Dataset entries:
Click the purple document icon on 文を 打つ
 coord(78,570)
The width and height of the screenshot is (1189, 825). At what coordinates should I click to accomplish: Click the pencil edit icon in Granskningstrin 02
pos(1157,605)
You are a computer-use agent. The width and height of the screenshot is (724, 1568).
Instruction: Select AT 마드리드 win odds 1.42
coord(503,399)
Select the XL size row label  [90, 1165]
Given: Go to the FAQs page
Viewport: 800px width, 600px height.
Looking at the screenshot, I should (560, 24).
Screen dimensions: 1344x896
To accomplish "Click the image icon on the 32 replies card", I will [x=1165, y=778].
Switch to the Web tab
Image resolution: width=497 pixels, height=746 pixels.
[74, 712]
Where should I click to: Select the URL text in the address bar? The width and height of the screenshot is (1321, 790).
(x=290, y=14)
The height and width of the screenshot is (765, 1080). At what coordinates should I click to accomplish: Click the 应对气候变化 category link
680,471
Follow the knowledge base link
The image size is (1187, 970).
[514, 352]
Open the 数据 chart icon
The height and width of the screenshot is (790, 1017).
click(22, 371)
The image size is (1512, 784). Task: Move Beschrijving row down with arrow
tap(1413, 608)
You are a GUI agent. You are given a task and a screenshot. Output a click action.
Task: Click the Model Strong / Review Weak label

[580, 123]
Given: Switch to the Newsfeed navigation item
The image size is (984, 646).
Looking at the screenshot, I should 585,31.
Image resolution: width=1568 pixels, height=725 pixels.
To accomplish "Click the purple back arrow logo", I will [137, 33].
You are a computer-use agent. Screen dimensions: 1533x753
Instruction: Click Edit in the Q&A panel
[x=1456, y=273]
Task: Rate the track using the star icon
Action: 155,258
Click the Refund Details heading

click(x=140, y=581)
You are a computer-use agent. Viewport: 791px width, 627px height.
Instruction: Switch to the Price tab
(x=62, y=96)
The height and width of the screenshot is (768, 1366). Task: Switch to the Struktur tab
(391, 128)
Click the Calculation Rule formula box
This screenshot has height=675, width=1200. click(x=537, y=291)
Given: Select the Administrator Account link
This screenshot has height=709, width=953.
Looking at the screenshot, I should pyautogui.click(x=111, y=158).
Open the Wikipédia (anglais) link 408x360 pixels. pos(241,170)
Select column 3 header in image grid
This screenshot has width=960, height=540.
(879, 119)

Task description = Search the entries for the string "computer" and copy each line where it occurs.

Answer for this exercise =
You are a computer-use agent. The width and height of the screenshot is (724, 1568).
You are a computer-use agent. Screen dimensions: 1533x753
You are a computer-use agent. Viewport: 791px width, 627px height.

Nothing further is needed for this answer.